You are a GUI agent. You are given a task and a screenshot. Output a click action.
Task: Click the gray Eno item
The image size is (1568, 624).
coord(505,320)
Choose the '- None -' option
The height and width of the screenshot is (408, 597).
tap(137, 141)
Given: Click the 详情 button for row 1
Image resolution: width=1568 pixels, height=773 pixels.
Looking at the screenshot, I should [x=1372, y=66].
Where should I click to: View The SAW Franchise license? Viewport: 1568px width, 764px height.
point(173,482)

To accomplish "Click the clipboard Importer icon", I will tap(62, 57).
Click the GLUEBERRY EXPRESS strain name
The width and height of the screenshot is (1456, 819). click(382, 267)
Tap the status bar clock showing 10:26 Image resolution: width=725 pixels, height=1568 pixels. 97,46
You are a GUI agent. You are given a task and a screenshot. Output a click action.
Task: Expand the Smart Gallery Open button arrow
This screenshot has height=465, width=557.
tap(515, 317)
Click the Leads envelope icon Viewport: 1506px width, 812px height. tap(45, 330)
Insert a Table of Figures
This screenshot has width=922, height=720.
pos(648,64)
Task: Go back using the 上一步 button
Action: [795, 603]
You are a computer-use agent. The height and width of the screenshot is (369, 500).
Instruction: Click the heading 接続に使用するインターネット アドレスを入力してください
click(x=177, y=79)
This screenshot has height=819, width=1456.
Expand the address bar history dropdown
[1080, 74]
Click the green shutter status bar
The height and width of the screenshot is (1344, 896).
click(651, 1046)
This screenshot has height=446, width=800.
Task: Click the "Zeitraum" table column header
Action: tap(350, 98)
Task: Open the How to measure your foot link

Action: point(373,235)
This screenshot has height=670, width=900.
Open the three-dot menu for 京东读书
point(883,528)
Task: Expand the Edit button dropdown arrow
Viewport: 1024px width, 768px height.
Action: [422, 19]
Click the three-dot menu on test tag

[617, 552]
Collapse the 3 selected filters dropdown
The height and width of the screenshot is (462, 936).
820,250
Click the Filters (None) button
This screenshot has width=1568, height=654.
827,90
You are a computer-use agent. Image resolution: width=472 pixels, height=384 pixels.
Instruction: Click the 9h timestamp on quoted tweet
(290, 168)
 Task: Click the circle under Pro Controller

Requirements
Copy out every line of the listing above word for word, without changing anything.

Full answer
You are a GUI agent. You are given a task and a screenshot. Output a click action.
Task: Click the gray Eno item
The image size is (1568, 624).
coord(505,320)
Choose the '- None -' option
The height and width of the screenshot is (408, 597).
tap(137, 141)
Given: Click the 详情 button for row 1
Image resolution: width=1568 pixels, height=773 pixels.
Looking at the screenshot, I should [x=1372, y=66].
Where should I click to: View The SAW Franchise license? Viewport: 1568px width, 764px height.
point(173,482)

To accomplish "Click the clipboard Importer icon", I will tap(62, 57).
Click the GLUEBERRY EXPRESS strain name
The width and height of the screenshot is (1456, 819). click(382, 267)
Tap the status bar clock showing 10:26 Image resolution: width=725 pixels, height=1568 pixels. 97,46
You are a GUI agent. You are given a task and a screenshot. Output a click action.
Task: Expand the Smart Gallery Open button arrow
This screenshot has height=465, width=557.
tap(515, 317)
Click the Leads envelope icon Viewport: 1506px width, 812px height. tap(45, 330)
Insert a Table of Figures
This screenshot has width=922, height=720.
pos(648,64)
Task: Go back using the 上一步 button
Action: [795, 603]
You are a computer-use agent. The height and width of the screenshot is (369, 500).
Instruction: Click the heading 接続に使用するインターネット アドレスを入力してください
click(x=177, y=79)
This screenshot has height=819, width=1456.
Expand the address bar history dropdown
[1080, 74]
Click the green shutter status bar
The height and width of the screenshot is (1344, 896).
click(651, 1046)
This screenshot has height=446, width=800.
Task: Click the "Zeitraum" table column header
Action: tap(350, 98)
Task: Open the How to measure your foot link

Action: point(373,235)
This screenshot has height=670, width=900.
Open the three-dot menu for 京东读书
point(883,528)
Task: Expand the Edit button dropdown arrow
Viewport: 1024px width, 768px height.
Action: [422, 19]
Click the three-dot menu on test tag

[617, 552]
Collapse the 3 selected filters dropdown
The height and width of the screenshot is (462, 936).
820,250
Click the Filters (None) button
This screenshot has width=1568, height=654.
827,90
You are a computer-use agent. Image resolution: width=472 pixels, height=384 pixels.
Instruction: Click the 9h timestamp on quoted tweet
(290, 168)
 Task: Click the circle under Pro Controller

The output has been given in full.